How to write in a logbook?
Speak directly to the patient, and tell them whatever you think is relevant to tell them. Don’t hesitate to tell him all the positive events of the hospitalization but also the difficult events and your feelings.
Indeed, it is also and even more importantly these events that will interest the patient when he/she returns to a state of normal consciousness in order to take the full measure of what he/she has been through.
Telling him about his possible delusions, hallucinations or even the harmless events that occurred during his hospitalization will allow him to better understand the aberrant memories that he may have.

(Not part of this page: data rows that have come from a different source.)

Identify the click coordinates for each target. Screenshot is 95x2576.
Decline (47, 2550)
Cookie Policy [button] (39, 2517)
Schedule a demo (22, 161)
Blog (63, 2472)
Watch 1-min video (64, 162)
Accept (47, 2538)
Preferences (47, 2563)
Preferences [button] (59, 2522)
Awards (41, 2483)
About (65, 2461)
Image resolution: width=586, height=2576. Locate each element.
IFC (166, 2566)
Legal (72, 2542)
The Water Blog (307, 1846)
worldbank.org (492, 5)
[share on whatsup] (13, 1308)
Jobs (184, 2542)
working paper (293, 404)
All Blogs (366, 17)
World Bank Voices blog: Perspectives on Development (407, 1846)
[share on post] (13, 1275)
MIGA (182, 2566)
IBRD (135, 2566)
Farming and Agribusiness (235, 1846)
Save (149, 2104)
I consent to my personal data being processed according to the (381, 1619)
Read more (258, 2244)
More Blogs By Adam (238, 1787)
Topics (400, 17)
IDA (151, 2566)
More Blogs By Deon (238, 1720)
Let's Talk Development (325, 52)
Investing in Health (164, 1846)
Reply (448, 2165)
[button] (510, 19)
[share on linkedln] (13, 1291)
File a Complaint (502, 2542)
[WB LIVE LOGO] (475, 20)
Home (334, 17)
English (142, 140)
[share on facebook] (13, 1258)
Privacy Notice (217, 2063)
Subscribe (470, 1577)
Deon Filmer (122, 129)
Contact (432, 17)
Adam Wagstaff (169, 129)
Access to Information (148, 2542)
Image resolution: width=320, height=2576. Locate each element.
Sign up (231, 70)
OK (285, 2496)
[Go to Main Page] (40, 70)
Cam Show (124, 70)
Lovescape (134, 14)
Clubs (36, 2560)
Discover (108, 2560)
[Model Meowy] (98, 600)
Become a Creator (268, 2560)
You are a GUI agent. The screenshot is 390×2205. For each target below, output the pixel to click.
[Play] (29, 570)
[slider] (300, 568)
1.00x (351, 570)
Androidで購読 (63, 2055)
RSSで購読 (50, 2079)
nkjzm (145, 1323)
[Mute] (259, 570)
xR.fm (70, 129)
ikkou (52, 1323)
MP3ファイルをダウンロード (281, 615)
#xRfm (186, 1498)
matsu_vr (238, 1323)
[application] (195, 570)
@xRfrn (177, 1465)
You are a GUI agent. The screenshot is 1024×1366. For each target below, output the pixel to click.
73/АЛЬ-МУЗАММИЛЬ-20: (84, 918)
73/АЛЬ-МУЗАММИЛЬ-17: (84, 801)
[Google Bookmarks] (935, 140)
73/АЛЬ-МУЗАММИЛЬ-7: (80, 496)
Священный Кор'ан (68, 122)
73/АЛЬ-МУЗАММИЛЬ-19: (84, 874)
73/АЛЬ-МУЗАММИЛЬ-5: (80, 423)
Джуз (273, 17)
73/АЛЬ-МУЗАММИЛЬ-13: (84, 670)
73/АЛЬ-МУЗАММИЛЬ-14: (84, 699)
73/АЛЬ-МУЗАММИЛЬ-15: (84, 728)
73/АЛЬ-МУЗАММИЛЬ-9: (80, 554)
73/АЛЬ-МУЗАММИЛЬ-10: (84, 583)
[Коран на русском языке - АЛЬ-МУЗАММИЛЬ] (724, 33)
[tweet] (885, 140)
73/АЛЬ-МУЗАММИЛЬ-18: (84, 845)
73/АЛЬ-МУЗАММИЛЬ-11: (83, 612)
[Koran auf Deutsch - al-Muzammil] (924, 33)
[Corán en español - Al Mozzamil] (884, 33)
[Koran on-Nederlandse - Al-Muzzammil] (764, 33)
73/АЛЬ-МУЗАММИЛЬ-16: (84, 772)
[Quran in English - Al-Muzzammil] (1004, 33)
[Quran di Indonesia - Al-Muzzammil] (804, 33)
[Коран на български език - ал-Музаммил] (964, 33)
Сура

For example: Telling him that he is strangely staring at a stain on the ceiling or telling him that he has been subjected to a lot of noise all day due to construction work may help him better understand the strange memory he has of seeing an animal in his room or of feeling like he is in the hold of a ship!
Feel free to put all the events that happen to the patient into a larger context The patient can tell his or her story: tell what is happening at home (children’s progress at school, passage of the seasons, a family member’s trip, etc.); tell events in the outside world (results of sports events related to the patient’s interests, major news events that the patient will not experience live, political events, etc.): Putting his or her story in context will help him or her to rebuild.
It is important:
- To write in chronological order of the sequence of events
- That each entry is dated and signed
- Thata short note per day is better than a long summary of the pastweek, because it allows for more precision in the daily details that will be valuable to the patient
- From continue to write even after the patient has woken up, and at least until the patient is discharged from the ward, or even until the cognitive problems, which may persist in a discreet manner, have completely disappeared. It is frequent that patients who are awake for several days before being discharged from the ward have no memory of it.
- Pasting messages or mail from people who can’t visit your loved one
- Glue sealed envelopes to keep certain messages for your loved one only. The Lifemapp-logbook application allows you to write private messages to which only the patient will have access.
- Paste pictures of daily life in which he does not participate,
- Collage of children’s drawings
- It may be interesting for your loved one to have access to photos of him or her during the hospitalization, to better realize the states he or she went through. However, we recommend keeping these photos in sealed envelopes with a warning message: seeing yourself in this state can be as beneficial and therapeutic as it is violent. The Lifemapp-logbook application allows you to insert photos under a “sensitive content” filter to protect the patient and any sensitive readers.
- Tell what is going on at home (children’s progress at school, a family member’s trip…)
- Report on events in the outside world (results of sports or political events etc.)